### Data
——————————

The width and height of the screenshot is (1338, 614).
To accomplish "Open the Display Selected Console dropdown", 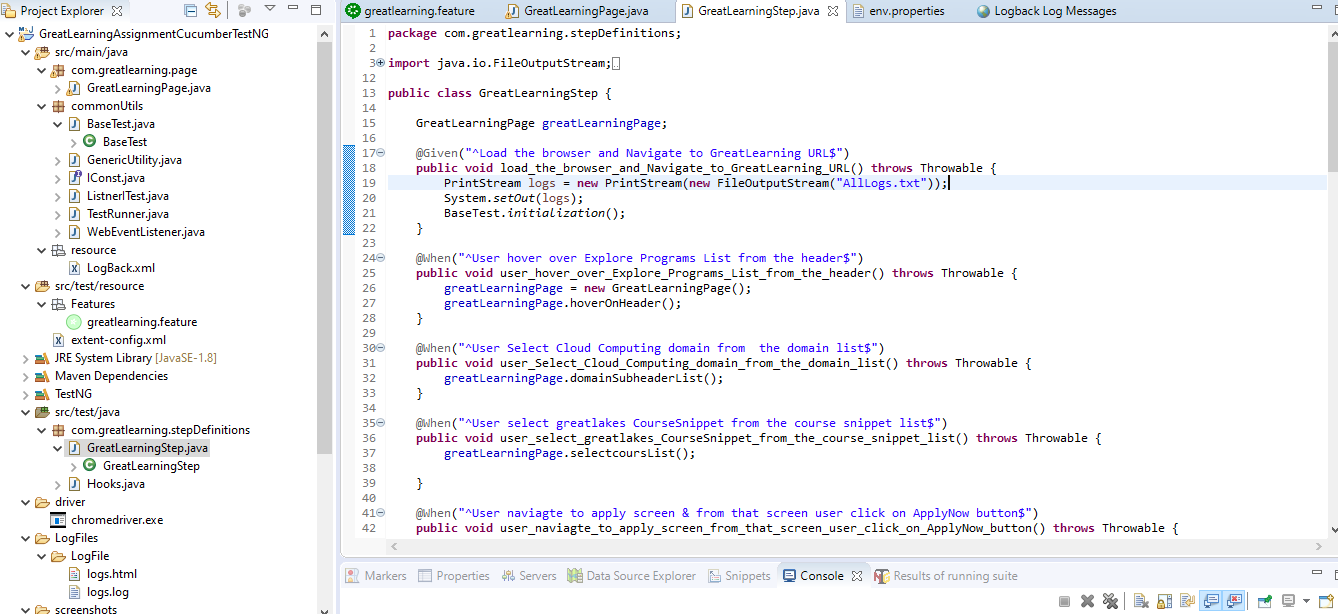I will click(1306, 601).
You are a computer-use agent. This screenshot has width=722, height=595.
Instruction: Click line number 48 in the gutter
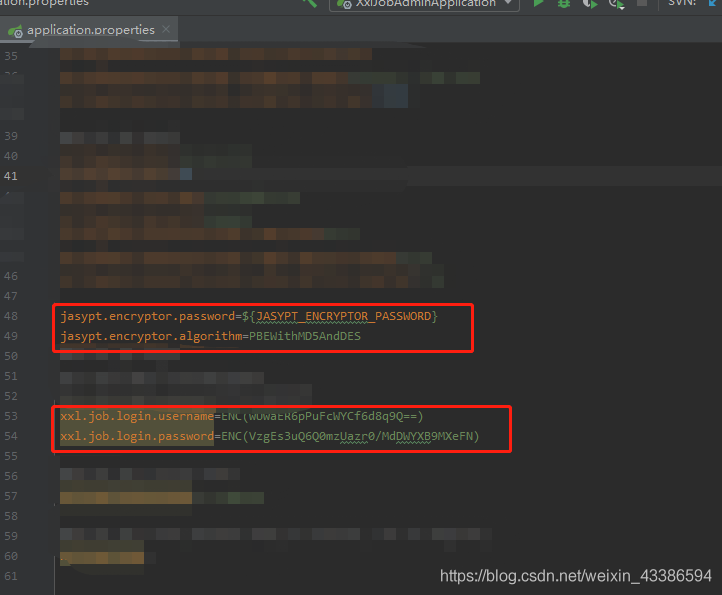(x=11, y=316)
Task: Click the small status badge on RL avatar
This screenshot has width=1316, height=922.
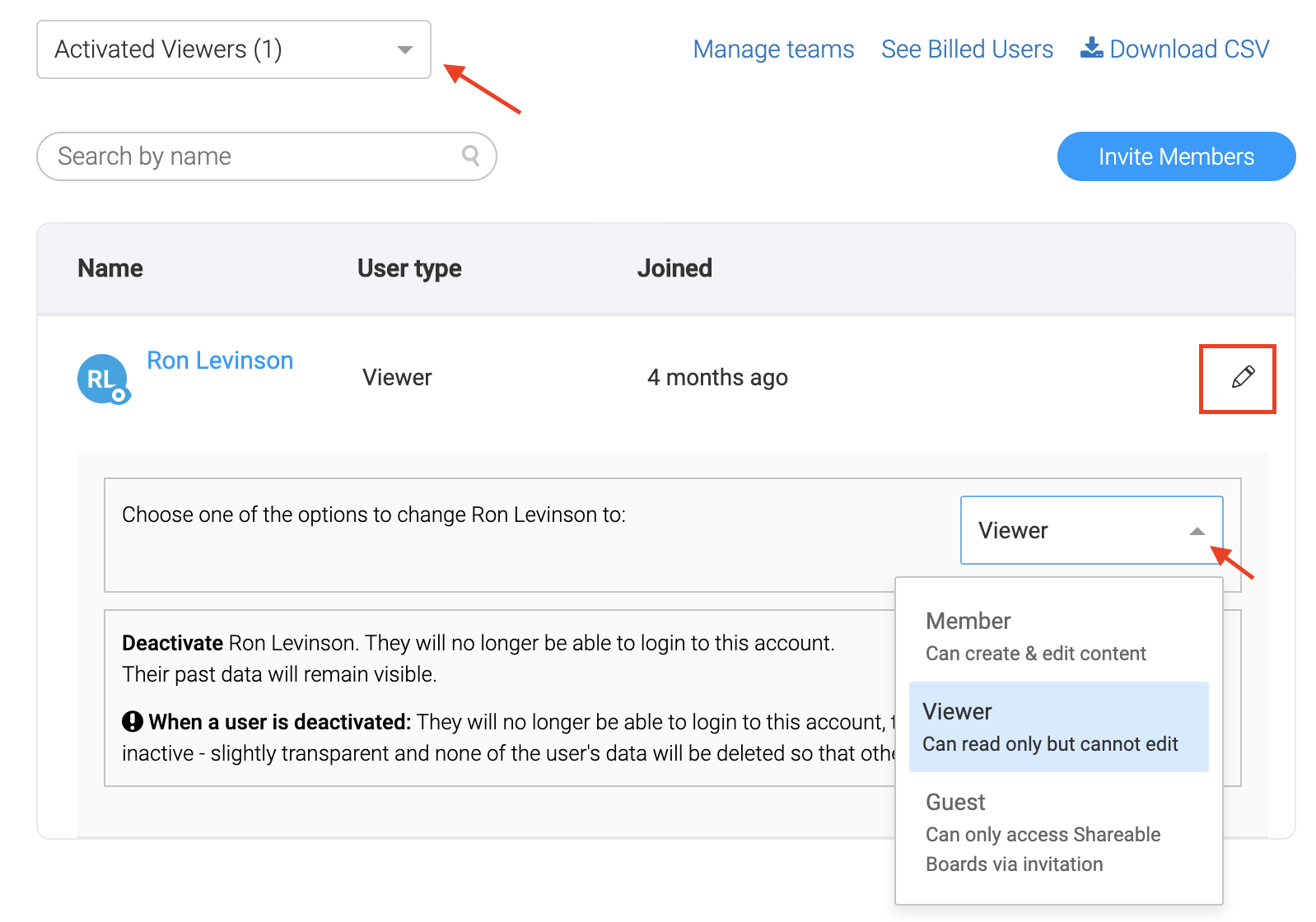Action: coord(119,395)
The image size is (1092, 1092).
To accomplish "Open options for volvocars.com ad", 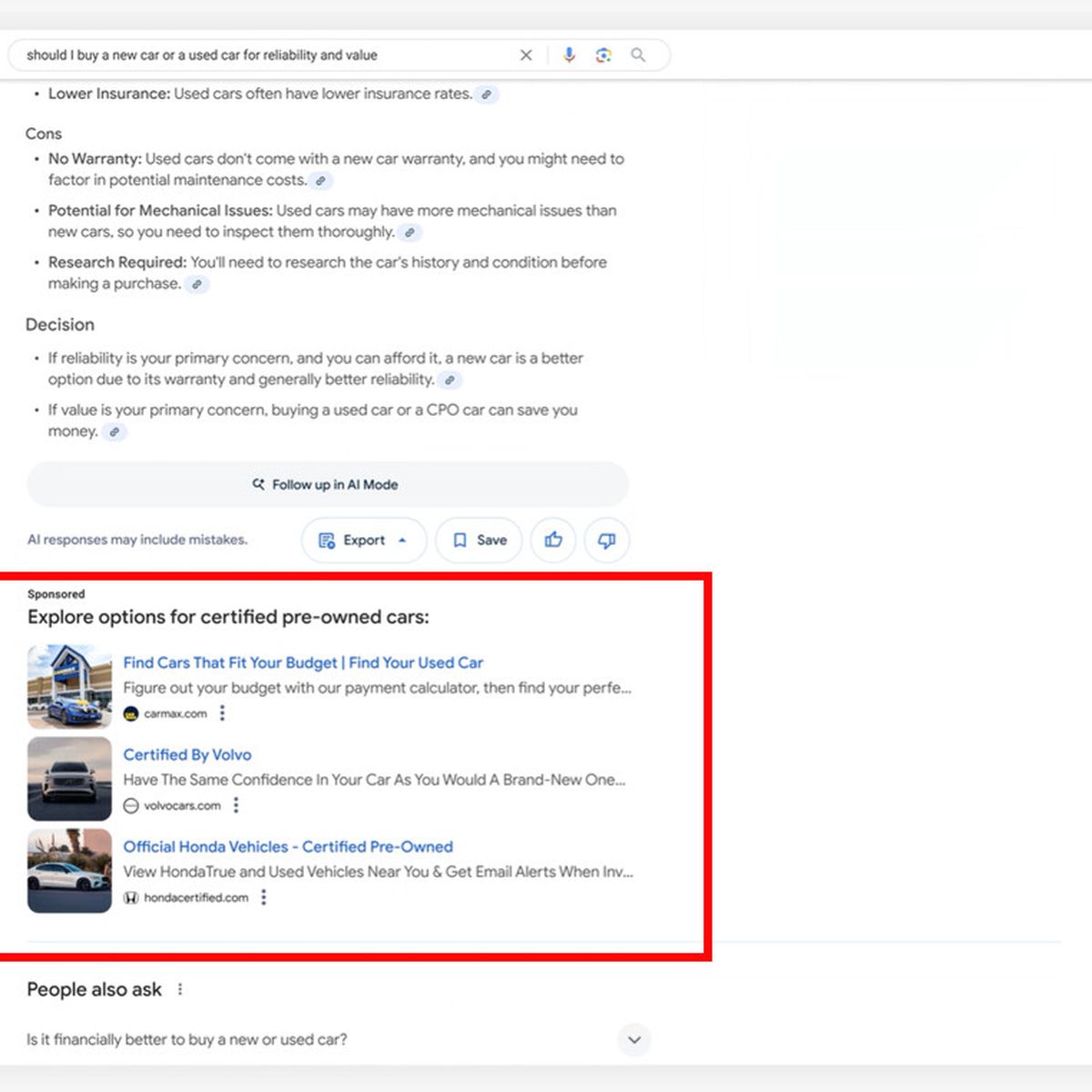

——————————

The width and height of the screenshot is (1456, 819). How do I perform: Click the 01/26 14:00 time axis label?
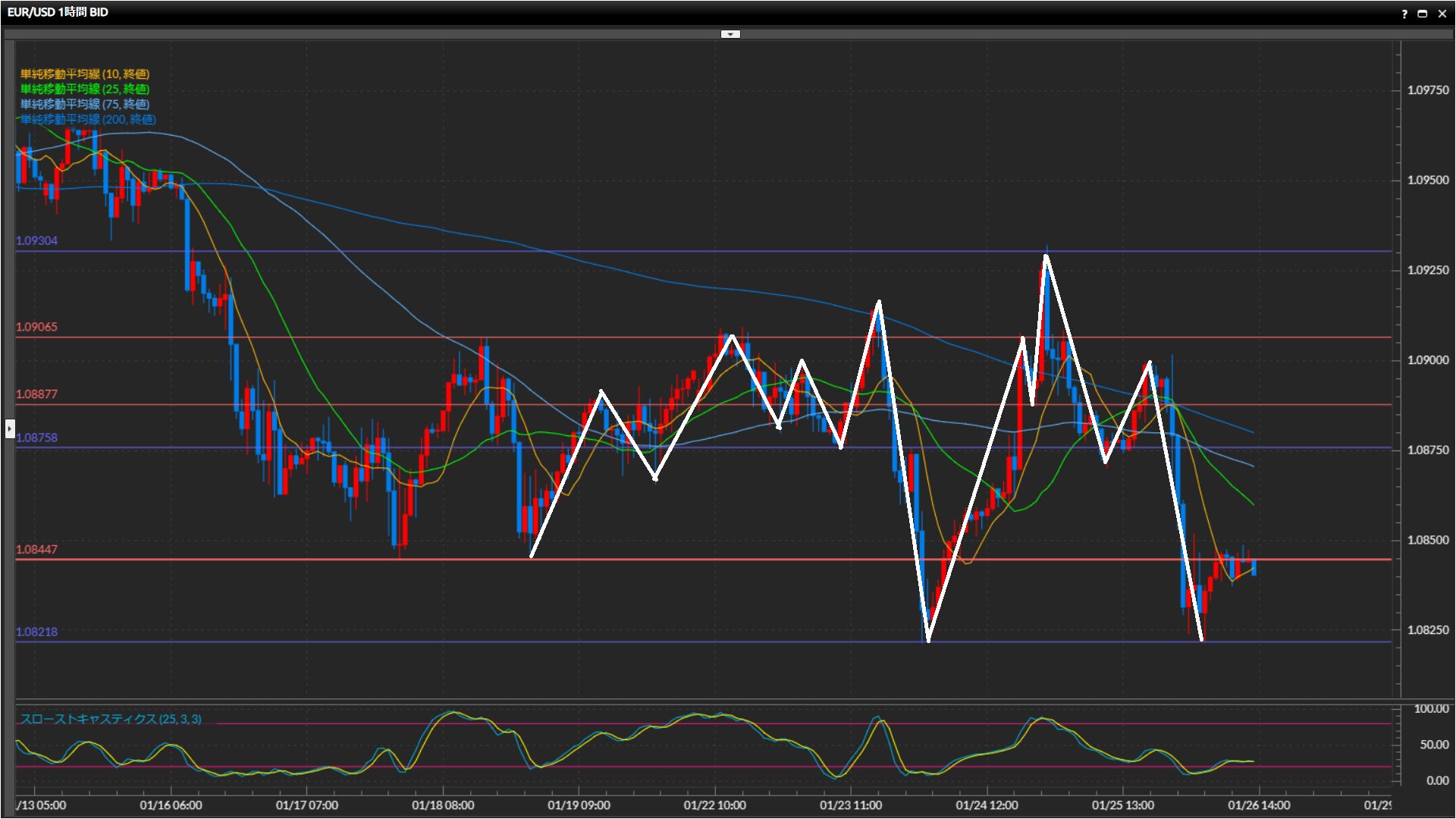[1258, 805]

——————————

### What the exercise asks
Reproduce verbatim the rows from the line containing "Task: Click the" through the line containing "options for volvocars.com", both included. Leave the pictures out.

### Written solution
Task: Click the small status badge on RL avatar
This screenshot has width=1316, height=922.
Action: coord(119,395)
The image size is (1092, 1092).
To accomplish "Open options for volvocars.com ad", 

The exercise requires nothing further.